The video features Allan Hillgrove, who was recently elected to BI’s Board of Managing Directors, Division of Pharma Marketing and Sales. Unfortunately, I cannot find Mr. Hillgrove’s LinkedIn page or Twitter account. Maybe he’s one of those pharma C-level executives who have not previously (or currently) “carried the digital/social media bag” that I wrote about recently in Pharma Marketing News (see “Pharma C-Suite Social Media Dummies“). In any case, it’s nice that he is thankful for the likes.
“Something has been cooking in the Social Media Lab here at Boehringer Ingelheim,” says Hillgrove.
“Boehringer Ingelheim has been working hard to come up with a way to say THANK YOU for our over 50,000 Likes! We hope you enjoy this video we put together just for YOU!”
So far, this video has been viewed 11 times (I have viewed it about 3 times). BI’s Youtube channel has only about 1,100 subscribers in contrast to the 58,000 FB page likes.
The BI FB page joins The Over 50K Likes Club, which includes Pfizer (over 75,000 likes) and GSK (over 82,000). Non-Club members include Sanofi US with only 9,500 likes, Novartis with 34,500, and Roche Careers with 17,500.
More important than likes, however, is the fact that pharma companies are now getting comfortable with comments on their Facebook pages and are actually engaging in real conversations with the people who “like” them. This is in contrast to how the industry first greeted the news that Facebook would no longer allow comments to be shut off. That was two years ago.

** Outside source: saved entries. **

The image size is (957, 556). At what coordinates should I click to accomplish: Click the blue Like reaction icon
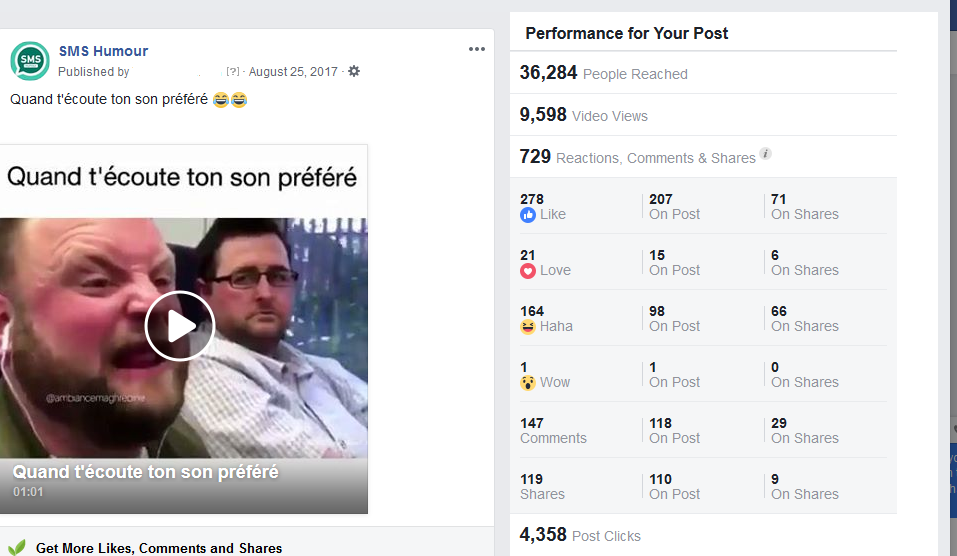click(x=528, y=215)
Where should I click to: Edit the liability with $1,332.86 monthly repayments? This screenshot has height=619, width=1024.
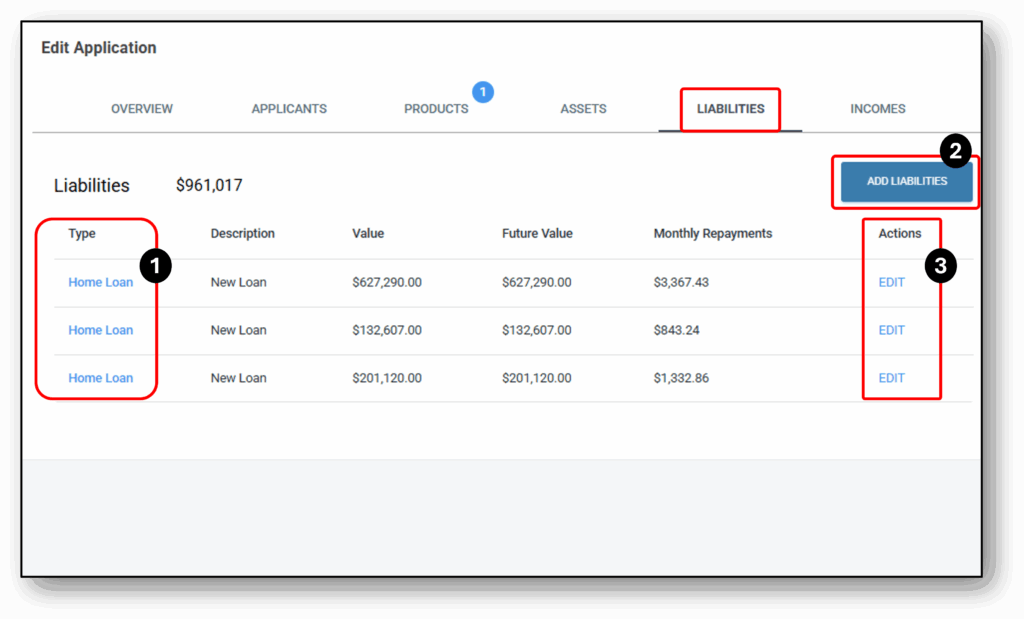tap(891, 379)
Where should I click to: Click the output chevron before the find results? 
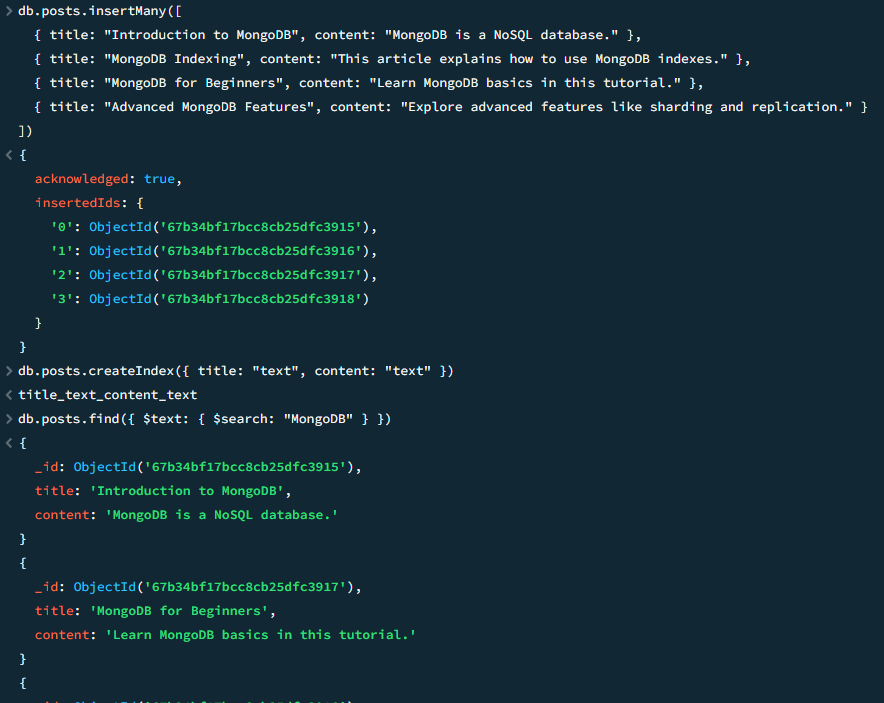[9, 443]

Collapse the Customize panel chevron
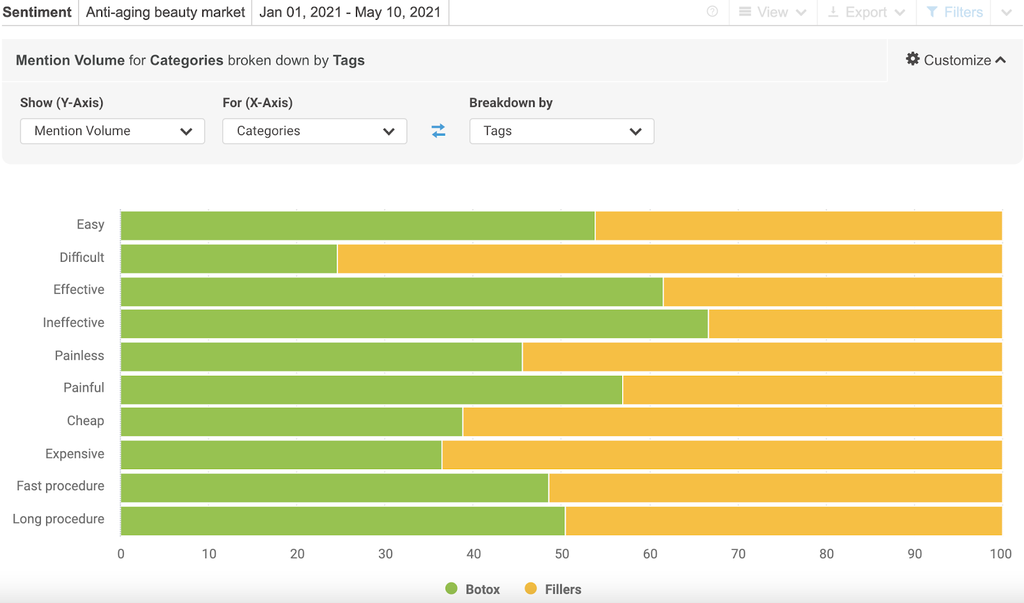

Take a look at some of the comments from “others” and responses by BI on its FB page (see left; click on the image for an enlarged view).
Of course, BI has a policy regarding how it handles comments:
“Boehringer Ingelheim does not represent or endorse users’ comments and posts on this wall, except those we post here of course!
“The company reserves the right to remove any postings at its sole discretion (we work with serious medical conditions and we can’t risk unmonitored or unverified medical advice being published).
“These pages are not intended as a forum to discuss technical queries regarding specific pharmaceutical products, medical conditions or as a substitute for professional medical advice. We know a lot of doctors and trust us – they know about health!”
Back in March, 2012, Janssen Pharmaceuticals — a division of Johnson and Johnson — shut down its Psoriasis 360 Facebook page because “we have found ourselves removing a larger and larger proportion of posts, stifling worthwhile discussions” (see “Janssen to Shut Down Psoriasis 360 FaceBook Page Due to Lack of Commitment“).
You — by which I mean the pharmaceutical industry — have indeed come a long way, baby!